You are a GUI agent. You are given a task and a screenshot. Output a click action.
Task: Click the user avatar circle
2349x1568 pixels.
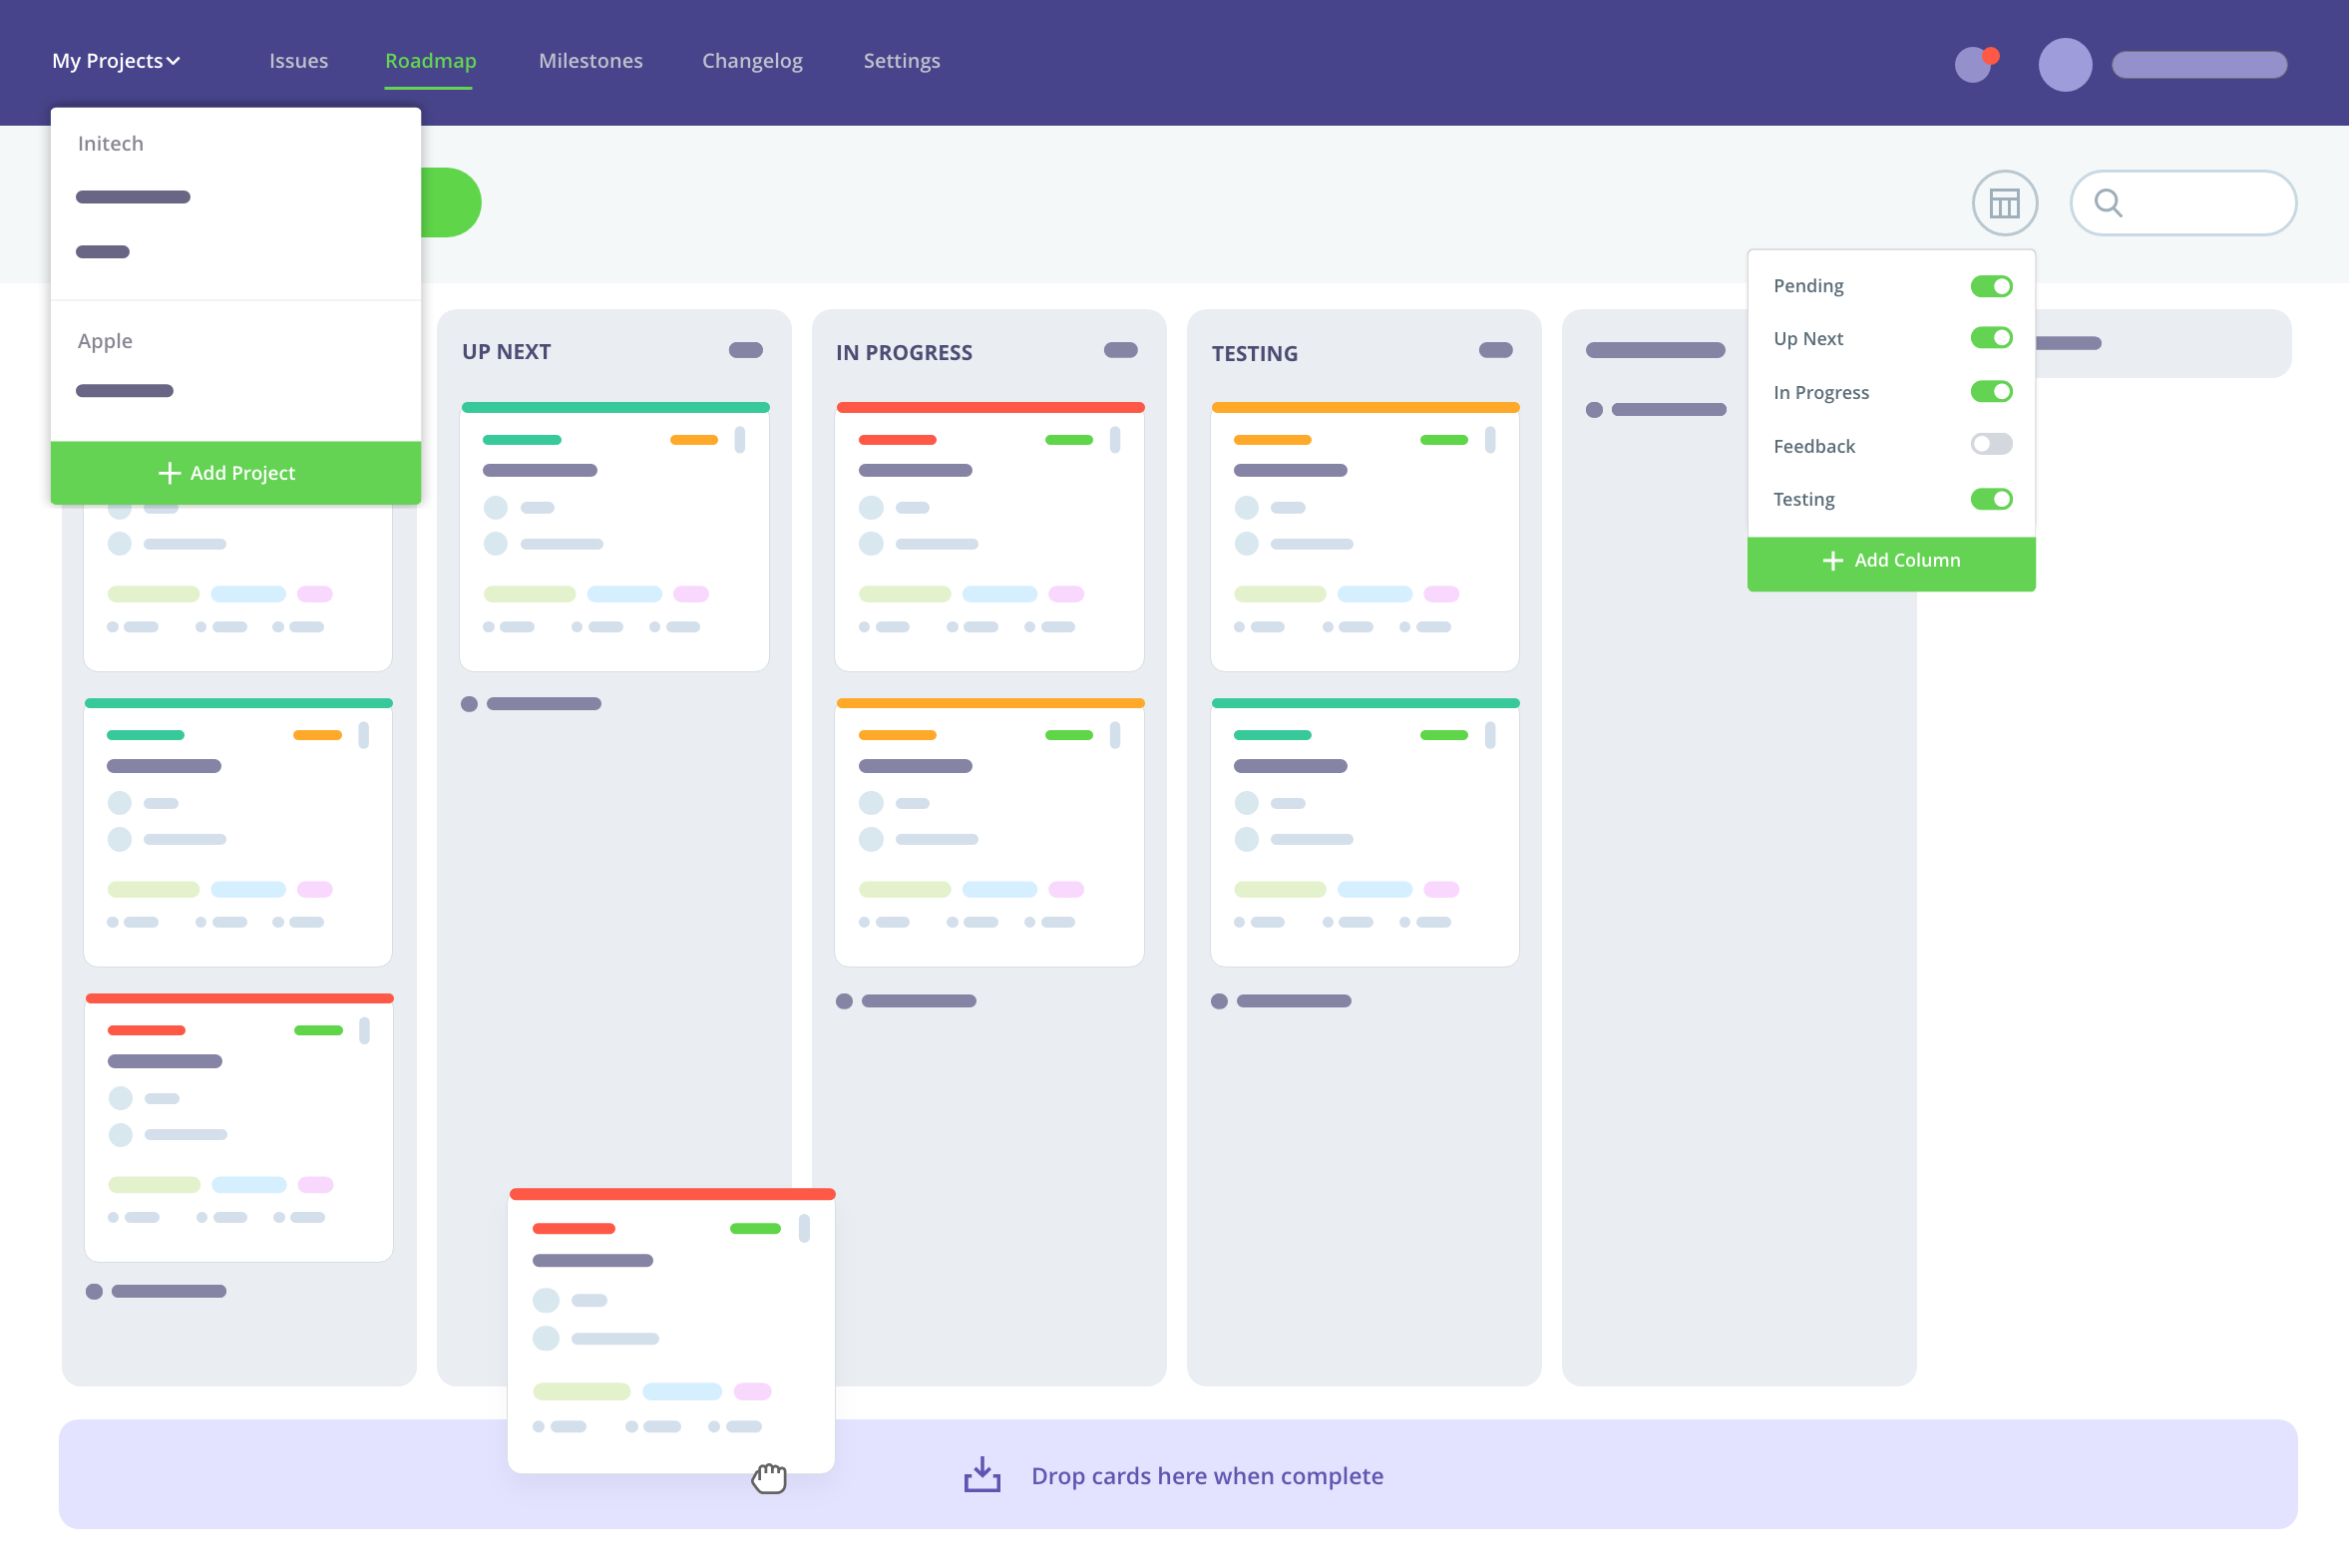pos(2065,65)
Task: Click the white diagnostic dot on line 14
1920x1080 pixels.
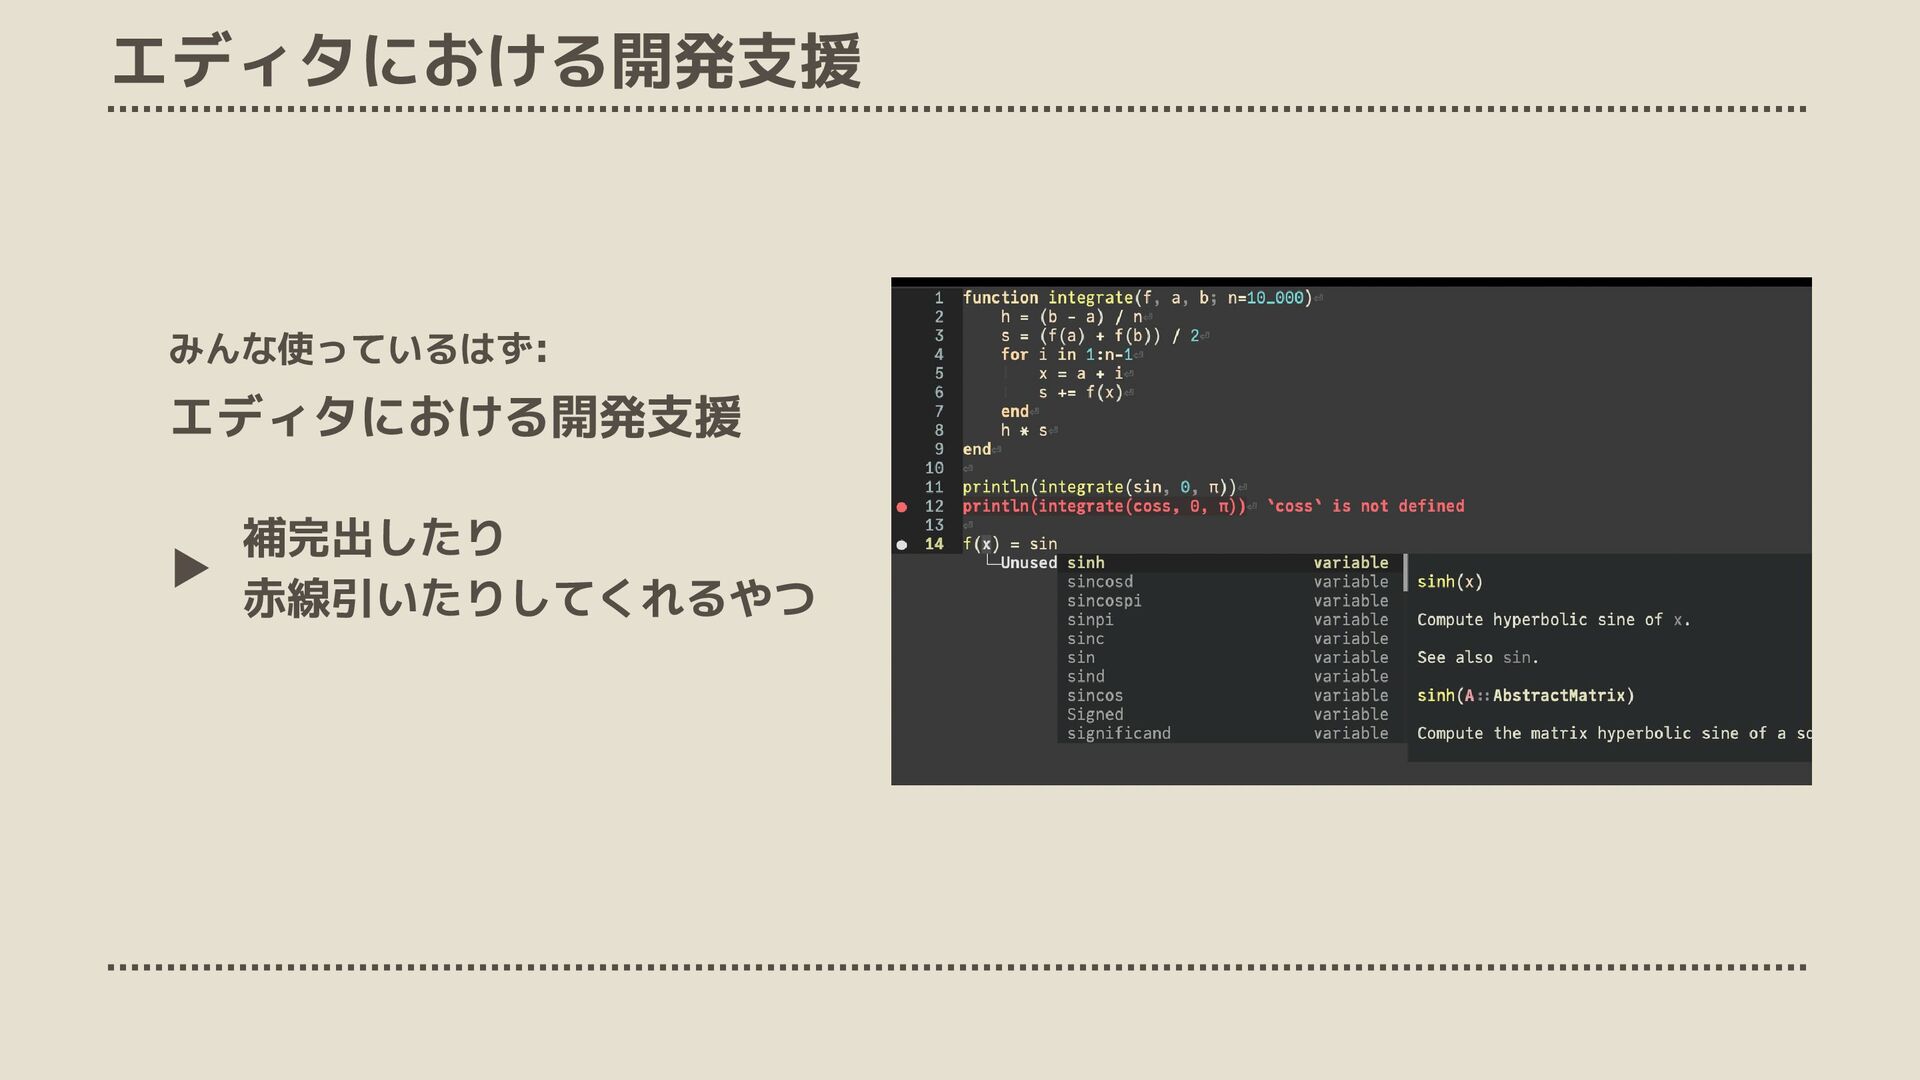Action: coord(901,545)
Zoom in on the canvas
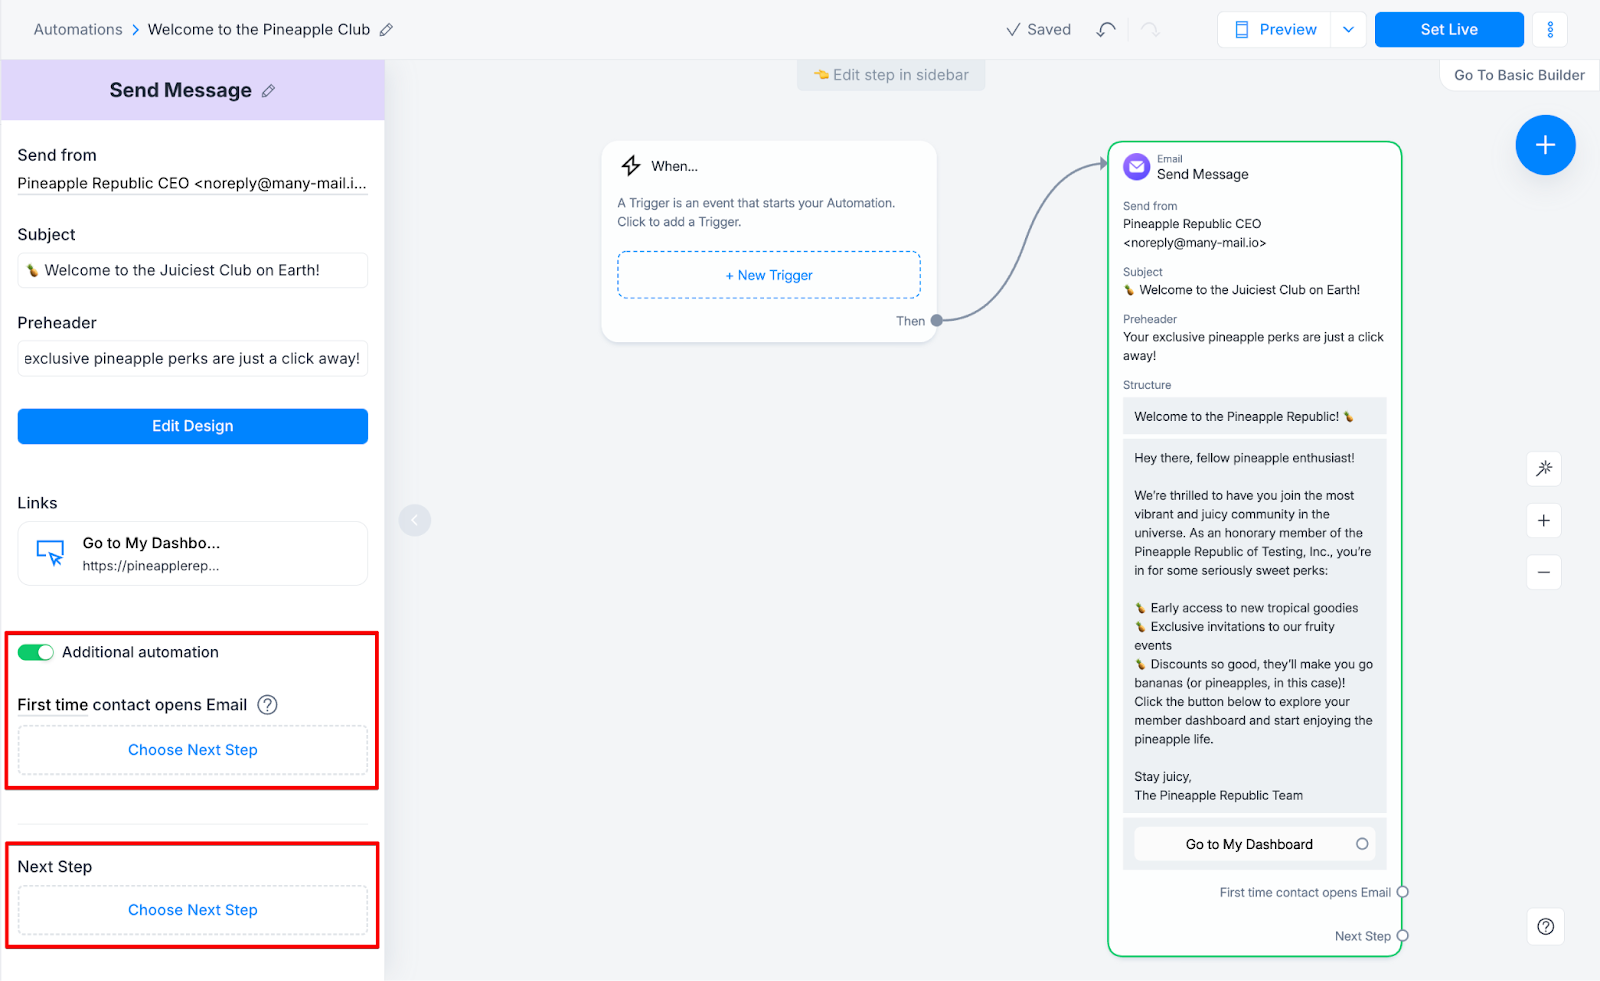1600x981 pixels. (x=1543, y=520)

**The problem:** Repeat verbatim the lines from the one holding "2349x1568 pixels." through the end of the listing above, both ends included, but not the pictures.

**Output of the task:**
2349x1568 pixels.
pos(2065,65)
Task: Click the white diagnostic dot on line 14
1920x1080 pixels.
Action: coord(901,545)
Zoom in on the canvas
1600x981 pixels. (x=1543, y=520)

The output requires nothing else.